I love them - but not for the reasons you would think. I find it peaceful to walk among the graves and read the names and dates of those that have passed away. I like to sit and create stories of what their lives were like when they roamed the Earth. Reading the quotes and inscriptions is the best part - I wonder how true those words about the deceased. It makes you wonder what will be inscribed on your own tomb and what people will think when they pass your gravestone. Will there be fresh flowers because you are visited everyday or will it be overgrown with weeds and dirt because no one remembers.
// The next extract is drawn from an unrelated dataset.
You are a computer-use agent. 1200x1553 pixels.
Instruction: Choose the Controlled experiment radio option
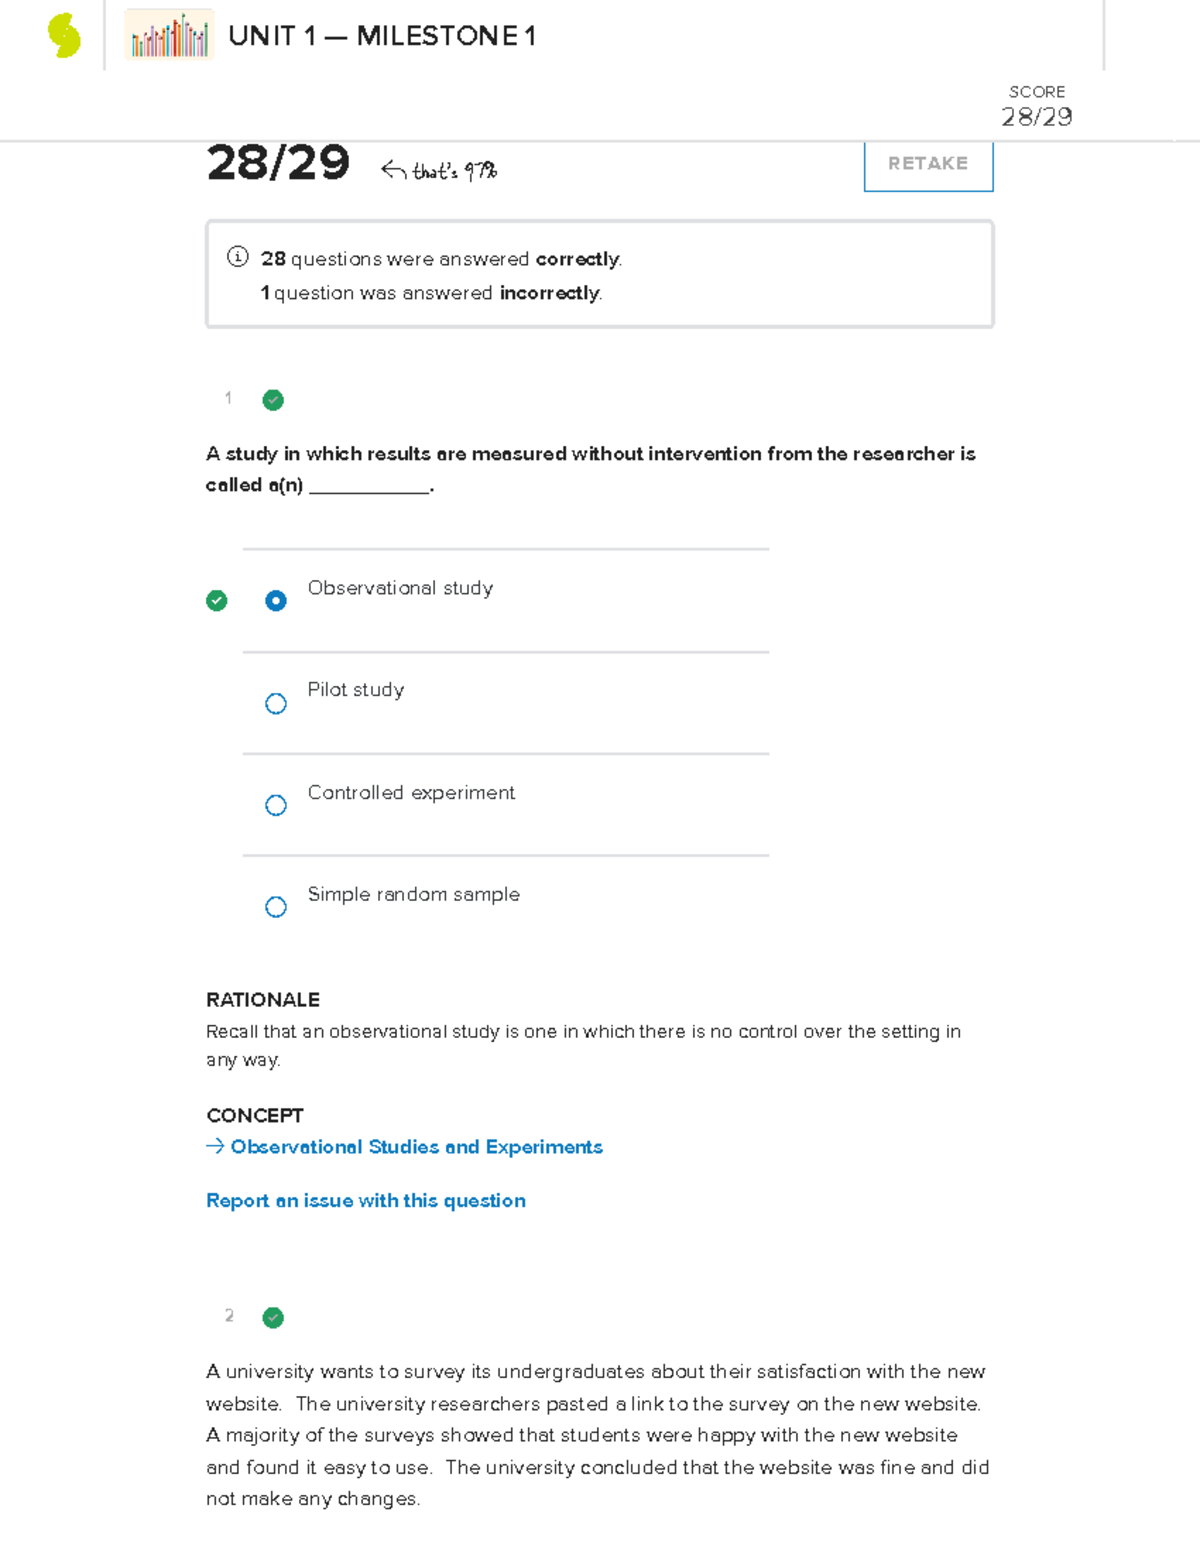coord(276,805)

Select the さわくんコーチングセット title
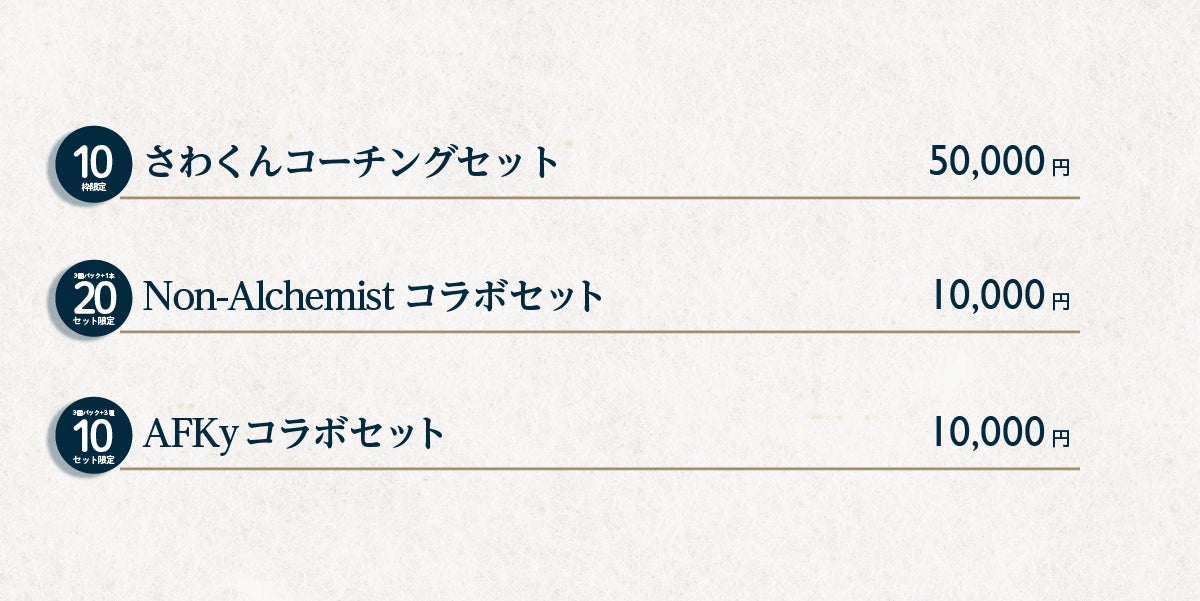coord(351,162)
I say that I love cemeteries, but as I have mentioned it's not for reasons you would imagine - or if you could even imagine that one would love cemeteries. In saying this, yesterday was the first time John and I visited Hudson's grave site since Mother's Day and the first time we have been there since his marker was placed. (I can hear the gasps now.) We have our reasons - all of which could be listed below, but I have one major reason. I feel that Hudson is with me at all times. I can talk to him anytime or anywhere. His flesh is buried, but his soul is no where near that cemetery. So why - why go to a place that seeming immortalizes our loved ones? I know it's for respect and memories and a way to show tribute to those that we love, but what happens after everyone that remembers that person is gone? You are left with an unkempt grave with names, dates, and words.
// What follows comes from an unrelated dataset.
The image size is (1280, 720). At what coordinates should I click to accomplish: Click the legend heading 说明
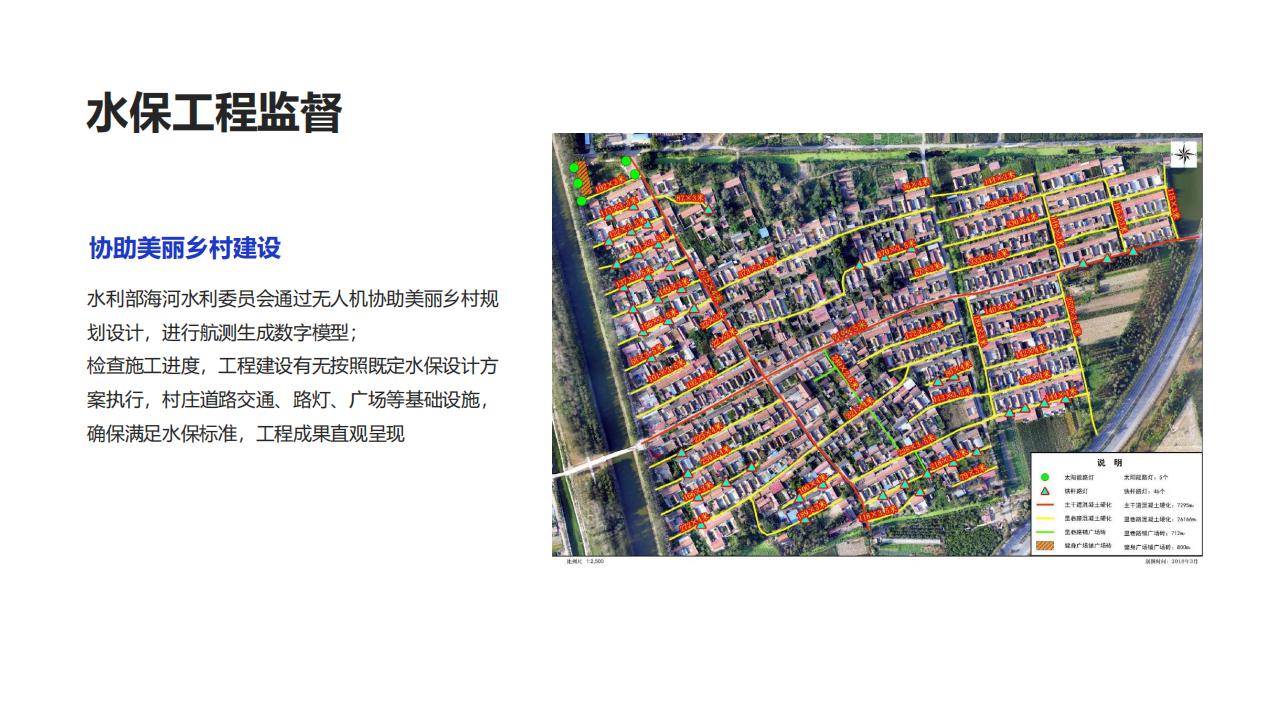click(x=1110, y=463)
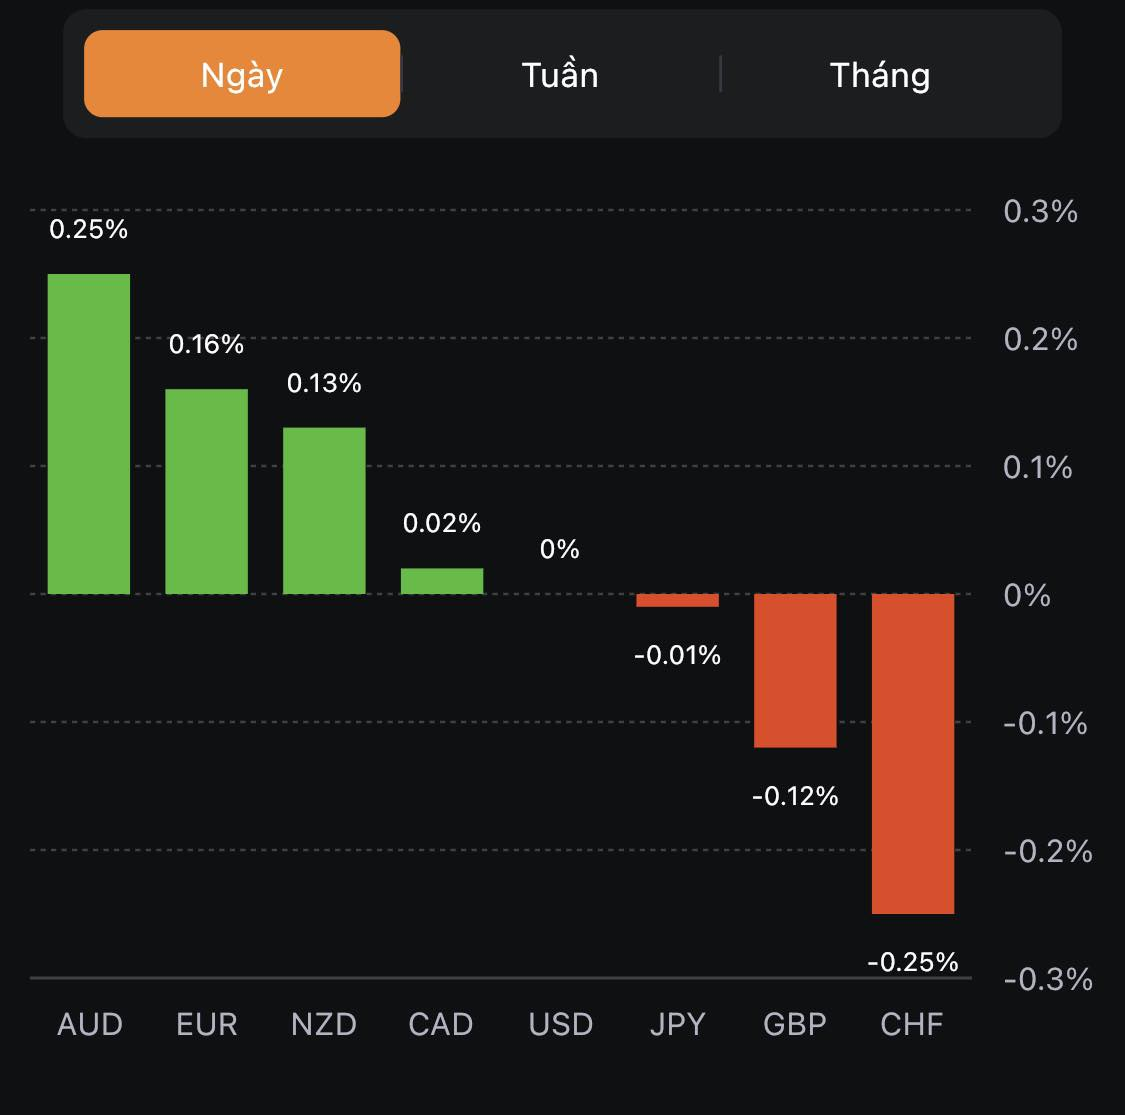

It is also such a strange feeling seeing your child's name written on a grave marker. It fills you with sorrow and leaves you with an empty feeling. It is final - the end. Even before Hudson I never liked seeing gravestones for children - those left me feeling a sadness beyond sadness.
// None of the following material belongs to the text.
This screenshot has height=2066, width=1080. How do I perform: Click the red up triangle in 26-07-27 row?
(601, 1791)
When we visit we always ask Hudson if he's made any new friends since we've seen him last as we look around for freshly dug graves. There were a couple of elderly women that have been buried there - one in February and one in March, but one caught our eyes. A 9-year old boy, Ashley Mosely that was killed in a car crash in August is buried diagonally from Hudson. I cannot help but wonder how it was to bury a child that you have grown to know and love while they grew and developed their own personality. I cannot help to imagine the hurt and pain his twin brother is feeling right now - knowing that he will never see his brother here on Earth.
So - I ask you. What do cemeteries mean to you and why do you feel the importance of having a place to visit your loved ones?